Professor of Biology
Director of Undergraduate Research
Office: Science Center 059
Phone: (319) 352-8339
FAX: (319) 352-8606
Lab Phone: (319) 352-7090
Email: roy.ventullo@wartburg.edu

Courses Taught
BI 151 Ecosystem, Cells, & Evolution
LS 206/216 Culture of Guyana & Trinidad/Tobago
BI 206/216 Ecology of Guyana & Trinidad/Tobago I, II
BI 305 Microbiology & lab
BI 406 Microbial Ecology & lab
BI 455 Methods of Biological Research
BI 456 Student Research

Advising Expertise
Biology
Environment/Conservation
Research
Graduate Studies: Environmental/Conservation
Graduate Studies: Public Health
Pre-nursing
Medical Technology
Exploring

Curriculum VITA (resume in PDF format)

Personal Interests

I am a computer geek at heart. I have been using computers for education and research since the early days of Radio Shack TRS-80s and IBM 8086 (We had to add floppy disc drives as no one thought they were needed!!) With much help from students, I run the Bio Department Website, the Virtual Laboratory Guide for BI 151, and the Virtual Microscope sites. There are six computers in my laboratory.

My tastes in music are somewhat eclectic. I still like the Beatles and much of the music from the 60s and 70s (Eric Clapton, Sanatana (old and new stuff), the Stones). I also listen to jazz (Miles Davis, Brubeck) and the Blues (BB King, Stevie Ray Vaughan).

Wartburg Undergraduate Research Web site:
http://www.wartburg.edu/wcur/

Research/Areas of Interest
The Occurrence of Antibiotic Resistant Bacteria in Companion Animals
Ecology of bacterial biofilm communities using molecular methods
Biodegradation synthetic organic chemicals by Phanerochaete
Biofilm microbial communities in disease and nature

Antibiotic Resistant Bacteria. Dogs and cats may serve as reservoirs for infections in humans.  Current research involves the presence and characterization of antibiotic resistant staphylococci and MRSA in otherwise healthy domestic animals in NE Iowa.

Biofilms.

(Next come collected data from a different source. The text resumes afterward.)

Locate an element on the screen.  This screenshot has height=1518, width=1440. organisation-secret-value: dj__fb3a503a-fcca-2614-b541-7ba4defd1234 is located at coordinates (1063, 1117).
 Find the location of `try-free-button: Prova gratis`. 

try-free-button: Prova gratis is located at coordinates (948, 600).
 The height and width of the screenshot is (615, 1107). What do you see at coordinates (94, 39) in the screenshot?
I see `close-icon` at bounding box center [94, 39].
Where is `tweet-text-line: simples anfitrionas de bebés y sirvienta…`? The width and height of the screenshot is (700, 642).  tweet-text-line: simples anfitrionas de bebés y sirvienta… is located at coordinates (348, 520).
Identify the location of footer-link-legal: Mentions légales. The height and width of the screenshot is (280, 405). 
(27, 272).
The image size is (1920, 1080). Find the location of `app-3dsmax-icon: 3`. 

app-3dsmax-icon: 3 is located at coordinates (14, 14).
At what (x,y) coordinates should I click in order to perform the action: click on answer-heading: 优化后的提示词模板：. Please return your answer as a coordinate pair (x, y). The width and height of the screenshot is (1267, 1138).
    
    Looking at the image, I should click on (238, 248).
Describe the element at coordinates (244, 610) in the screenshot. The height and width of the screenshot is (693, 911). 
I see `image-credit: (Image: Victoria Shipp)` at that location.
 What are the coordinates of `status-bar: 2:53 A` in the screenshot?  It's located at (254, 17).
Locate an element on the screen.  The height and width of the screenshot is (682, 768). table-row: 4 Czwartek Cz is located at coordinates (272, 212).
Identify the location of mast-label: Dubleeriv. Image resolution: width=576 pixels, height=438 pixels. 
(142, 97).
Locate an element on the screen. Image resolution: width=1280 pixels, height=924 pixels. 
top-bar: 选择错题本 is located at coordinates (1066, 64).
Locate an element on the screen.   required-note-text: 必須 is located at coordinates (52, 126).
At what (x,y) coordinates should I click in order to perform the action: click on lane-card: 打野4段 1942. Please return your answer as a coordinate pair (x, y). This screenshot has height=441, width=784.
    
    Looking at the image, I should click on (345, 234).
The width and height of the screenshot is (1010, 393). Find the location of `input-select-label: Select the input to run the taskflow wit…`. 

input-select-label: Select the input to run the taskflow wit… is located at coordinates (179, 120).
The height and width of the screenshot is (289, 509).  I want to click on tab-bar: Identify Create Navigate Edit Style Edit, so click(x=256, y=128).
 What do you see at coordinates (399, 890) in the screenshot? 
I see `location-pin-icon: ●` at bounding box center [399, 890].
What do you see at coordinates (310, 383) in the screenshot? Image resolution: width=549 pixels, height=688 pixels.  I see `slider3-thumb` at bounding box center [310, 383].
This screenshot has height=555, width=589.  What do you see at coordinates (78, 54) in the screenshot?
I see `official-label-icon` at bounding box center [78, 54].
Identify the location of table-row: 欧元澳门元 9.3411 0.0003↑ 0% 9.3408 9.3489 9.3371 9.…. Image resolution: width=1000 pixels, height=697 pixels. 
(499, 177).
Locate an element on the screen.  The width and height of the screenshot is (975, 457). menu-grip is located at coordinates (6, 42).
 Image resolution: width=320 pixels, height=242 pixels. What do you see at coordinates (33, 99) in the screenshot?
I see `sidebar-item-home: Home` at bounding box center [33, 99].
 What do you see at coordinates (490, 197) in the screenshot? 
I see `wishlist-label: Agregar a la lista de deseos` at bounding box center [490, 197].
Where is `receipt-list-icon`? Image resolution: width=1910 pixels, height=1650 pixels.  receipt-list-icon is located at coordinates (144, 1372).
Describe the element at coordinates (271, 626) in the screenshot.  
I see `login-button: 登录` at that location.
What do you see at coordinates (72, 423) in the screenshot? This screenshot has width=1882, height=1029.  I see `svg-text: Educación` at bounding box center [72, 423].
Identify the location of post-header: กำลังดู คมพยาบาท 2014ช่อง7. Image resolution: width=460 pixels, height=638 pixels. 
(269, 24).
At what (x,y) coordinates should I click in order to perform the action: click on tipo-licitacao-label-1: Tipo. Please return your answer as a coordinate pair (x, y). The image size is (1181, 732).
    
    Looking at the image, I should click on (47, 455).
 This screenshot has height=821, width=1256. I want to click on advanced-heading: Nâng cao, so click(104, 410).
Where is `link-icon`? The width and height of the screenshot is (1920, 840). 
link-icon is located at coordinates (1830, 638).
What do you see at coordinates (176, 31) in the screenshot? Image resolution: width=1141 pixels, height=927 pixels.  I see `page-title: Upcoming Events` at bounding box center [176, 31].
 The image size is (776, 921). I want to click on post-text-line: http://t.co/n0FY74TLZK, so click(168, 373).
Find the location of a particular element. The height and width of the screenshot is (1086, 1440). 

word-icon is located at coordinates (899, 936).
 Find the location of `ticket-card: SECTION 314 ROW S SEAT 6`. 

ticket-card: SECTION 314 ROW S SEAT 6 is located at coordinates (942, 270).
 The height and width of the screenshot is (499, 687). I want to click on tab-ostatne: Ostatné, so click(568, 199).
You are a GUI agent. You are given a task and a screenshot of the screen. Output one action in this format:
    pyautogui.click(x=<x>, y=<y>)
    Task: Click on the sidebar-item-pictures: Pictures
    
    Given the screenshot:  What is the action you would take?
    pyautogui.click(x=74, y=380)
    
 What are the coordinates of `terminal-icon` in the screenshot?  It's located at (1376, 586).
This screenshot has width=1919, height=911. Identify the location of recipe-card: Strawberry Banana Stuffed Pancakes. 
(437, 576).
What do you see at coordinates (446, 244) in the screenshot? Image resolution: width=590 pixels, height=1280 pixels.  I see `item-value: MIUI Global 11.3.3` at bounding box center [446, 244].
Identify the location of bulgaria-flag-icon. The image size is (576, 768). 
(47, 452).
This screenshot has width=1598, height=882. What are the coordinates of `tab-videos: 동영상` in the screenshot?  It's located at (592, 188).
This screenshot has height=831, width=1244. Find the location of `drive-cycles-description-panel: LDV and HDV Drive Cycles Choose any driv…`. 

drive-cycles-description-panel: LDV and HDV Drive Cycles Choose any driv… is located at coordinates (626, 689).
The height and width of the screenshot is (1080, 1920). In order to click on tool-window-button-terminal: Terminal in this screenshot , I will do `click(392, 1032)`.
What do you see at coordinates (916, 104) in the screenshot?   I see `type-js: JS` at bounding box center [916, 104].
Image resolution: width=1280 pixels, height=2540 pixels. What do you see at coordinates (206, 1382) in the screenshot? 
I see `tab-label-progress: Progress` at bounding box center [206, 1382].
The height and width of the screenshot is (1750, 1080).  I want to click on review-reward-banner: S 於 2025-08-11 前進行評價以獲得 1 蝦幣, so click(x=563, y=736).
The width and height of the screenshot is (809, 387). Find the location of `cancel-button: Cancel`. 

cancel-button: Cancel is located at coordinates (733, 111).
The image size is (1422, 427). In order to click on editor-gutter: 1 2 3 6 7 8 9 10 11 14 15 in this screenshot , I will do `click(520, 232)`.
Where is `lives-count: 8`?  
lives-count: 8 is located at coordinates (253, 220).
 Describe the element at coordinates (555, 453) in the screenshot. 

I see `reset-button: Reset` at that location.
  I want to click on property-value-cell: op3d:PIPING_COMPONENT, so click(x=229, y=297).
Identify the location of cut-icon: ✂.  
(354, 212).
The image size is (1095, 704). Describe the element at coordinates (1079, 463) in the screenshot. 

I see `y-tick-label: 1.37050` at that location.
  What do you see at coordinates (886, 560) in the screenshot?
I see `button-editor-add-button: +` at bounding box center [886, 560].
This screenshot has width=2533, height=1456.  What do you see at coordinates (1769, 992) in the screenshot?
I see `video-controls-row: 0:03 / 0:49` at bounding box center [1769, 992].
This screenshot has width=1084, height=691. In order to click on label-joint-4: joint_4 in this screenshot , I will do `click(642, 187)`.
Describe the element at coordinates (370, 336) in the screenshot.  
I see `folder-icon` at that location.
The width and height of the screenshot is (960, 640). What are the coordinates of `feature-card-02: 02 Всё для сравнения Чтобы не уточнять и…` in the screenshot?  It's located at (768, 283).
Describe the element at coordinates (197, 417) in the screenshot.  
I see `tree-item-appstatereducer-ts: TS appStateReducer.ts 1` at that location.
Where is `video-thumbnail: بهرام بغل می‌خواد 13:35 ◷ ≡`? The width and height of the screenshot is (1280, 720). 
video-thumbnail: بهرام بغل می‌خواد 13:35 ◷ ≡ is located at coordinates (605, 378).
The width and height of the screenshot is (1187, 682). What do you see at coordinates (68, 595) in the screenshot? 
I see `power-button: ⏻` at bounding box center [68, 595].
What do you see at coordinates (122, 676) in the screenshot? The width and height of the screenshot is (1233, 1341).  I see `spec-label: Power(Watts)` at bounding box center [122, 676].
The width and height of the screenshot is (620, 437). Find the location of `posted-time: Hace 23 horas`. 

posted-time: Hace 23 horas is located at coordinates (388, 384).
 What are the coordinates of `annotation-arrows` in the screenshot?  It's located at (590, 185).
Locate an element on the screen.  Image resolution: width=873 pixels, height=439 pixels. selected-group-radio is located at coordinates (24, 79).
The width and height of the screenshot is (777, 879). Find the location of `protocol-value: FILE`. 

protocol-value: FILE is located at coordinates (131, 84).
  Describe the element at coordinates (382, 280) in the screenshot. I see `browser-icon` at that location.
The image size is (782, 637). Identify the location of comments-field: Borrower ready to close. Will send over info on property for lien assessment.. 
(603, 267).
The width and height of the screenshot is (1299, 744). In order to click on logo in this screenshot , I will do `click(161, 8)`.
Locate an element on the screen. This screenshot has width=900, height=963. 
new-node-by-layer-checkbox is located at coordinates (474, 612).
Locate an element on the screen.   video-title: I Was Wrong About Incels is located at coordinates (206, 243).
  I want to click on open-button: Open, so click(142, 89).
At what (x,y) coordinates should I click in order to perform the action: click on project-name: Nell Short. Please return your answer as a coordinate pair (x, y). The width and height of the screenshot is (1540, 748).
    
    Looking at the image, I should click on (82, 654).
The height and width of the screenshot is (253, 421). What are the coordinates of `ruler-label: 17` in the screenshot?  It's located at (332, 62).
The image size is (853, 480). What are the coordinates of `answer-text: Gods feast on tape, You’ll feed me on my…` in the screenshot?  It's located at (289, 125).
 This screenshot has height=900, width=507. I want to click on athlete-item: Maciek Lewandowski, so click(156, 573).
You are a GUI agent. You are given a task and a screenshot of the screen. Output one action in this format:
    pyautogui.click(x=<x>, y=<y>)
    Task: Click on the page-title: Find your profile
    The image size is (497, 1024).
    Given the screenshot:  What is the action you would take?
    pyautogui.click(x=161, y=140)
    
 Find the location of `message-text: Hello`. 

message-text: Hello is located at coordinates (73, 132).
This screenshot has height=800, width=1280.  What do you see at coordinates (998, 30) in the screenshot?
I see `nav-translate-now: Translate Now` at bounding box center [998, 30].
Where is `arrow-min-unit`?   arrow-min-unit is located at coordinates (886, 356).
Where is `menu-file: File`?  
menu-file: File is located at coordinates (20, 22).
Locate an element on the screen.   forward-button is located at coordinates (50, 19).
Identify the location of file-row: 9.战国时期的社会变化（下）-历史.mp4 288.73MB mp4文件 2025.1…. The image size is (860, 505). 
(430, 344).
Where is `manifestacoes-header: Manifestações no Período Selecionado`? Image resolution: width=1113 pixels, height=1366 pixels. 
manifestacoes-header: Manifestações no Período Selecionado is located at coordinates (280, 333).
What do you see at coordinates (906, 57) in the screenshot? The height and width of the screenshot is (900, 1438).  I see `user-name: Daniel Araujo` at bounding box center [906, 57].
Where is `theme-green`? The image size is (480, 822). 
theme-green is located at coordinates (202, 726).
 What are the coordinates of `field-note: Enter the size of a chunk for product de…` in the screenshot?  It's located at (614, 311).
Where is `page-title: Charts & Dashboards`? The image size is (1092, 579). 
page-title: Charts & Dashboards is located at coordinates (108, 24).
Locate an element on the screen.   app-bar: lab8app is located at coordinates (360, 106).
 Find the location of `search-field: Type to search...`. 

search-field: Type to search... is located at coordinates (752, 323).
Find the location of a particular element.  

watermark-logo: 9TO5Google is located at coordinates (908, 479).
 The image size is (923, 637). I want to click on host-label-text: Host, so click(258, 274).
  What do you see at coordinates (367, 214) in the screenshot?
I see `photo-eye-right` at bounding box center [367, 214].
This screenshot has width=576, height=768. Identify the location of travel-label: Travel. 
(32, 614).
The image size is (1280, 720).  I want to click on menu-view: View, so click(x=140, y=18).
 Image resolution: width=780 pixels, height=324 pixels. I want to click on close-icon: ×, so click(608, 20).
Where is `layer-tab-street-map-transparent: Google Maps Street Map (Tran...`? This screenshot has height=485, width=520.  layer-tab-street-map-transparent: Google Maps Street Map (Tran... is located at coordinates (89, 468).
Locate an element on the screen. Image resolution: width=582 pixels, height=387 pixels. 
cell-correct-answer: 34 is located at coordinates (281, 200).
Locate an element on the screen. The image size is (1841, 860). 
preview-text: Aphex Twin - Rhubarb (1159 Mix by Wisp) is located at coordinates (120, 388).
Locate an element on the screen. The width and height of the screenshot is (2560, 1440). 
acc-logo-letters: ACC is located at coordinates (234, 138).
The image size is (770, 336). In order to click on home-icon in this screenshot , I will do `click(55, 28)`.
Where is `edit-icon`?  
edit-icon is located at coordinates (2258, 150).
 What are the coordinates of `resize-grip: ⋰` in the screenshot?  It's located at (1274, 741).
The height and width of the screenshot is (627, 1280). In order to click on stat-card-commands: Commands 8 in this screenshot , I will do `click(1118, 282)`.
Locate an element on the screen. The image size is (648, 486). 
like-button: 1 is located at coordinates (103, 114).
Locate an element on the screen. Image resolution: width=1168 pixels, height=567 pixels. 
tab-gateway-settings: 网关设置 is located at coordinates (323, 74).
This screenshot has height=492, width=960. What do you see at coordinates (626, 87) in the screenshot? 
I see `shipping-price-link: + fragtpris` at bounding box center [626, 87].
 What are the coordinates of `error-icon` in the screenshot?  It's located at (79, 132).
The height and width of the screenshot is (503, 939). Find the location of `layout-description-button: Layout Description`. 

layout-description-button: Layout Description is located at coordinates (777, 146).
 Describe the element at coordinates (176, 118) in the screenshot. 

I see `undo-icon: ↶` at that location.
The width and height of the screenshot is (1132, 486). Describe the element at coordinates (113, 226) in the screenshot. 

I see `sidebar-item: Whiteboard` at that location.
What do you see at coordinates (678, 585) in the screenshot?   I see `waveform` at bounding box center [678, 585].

Attached bacterial communities, called biofilms, have a major impact on ecological, economic, medical, and industrial processes. We are using molecular methods (metabolic stains, FISH, DGGE) to study bacterial biofilm development and activity using CDC bioreactors and flow cells.

Antibiotic resistant bacteria in aquatic biofilms. I have been studying SLIME (microbial biofilms) since my post-doc days at the University of Calgary. There has been a resurgence of interest in the spread of antibiotic resistant bacteria in ecosystems. This project combines the techniques of microscopy (SEM, FISH) and molecular biology (plasmid isolation, DGGE) to study antibiotic resistance of bacteria in epilithic (SLIME ON ROCKS) communities

Analysis of bacterial communities in Bromeliad tanks. This project developed from my many trips to the tropics in May term. Many species of Bromeliads (epiphytic tropical American plants of the family Bromeliaceae) are structured so they "trap" water in what are called tanks. These tank bromeliads contain a myriad of micro- and macro-organisms. Little has been done to analyze the bacteria and fungi in these tanks. We are using Scanning electron (SEM), light, and fluorescent in-situ hydridization (FISH) microscopy to characterize these communities. Work is continuing using FISH to determine community structure.

Biodegradation of azo dyes by Phanerochaete chrysosporium (PC). I spent my sabbatical leave in the laboratory of Dr. John Bumpus at the University of Northern Iowa. Studies continue on the biodegradative enzymes of PC under various nutrient conditions. Projects in my lab include growing PC in biofilms and measuring the effect of nutrients on enzymes which degrade azo and aryl dyes.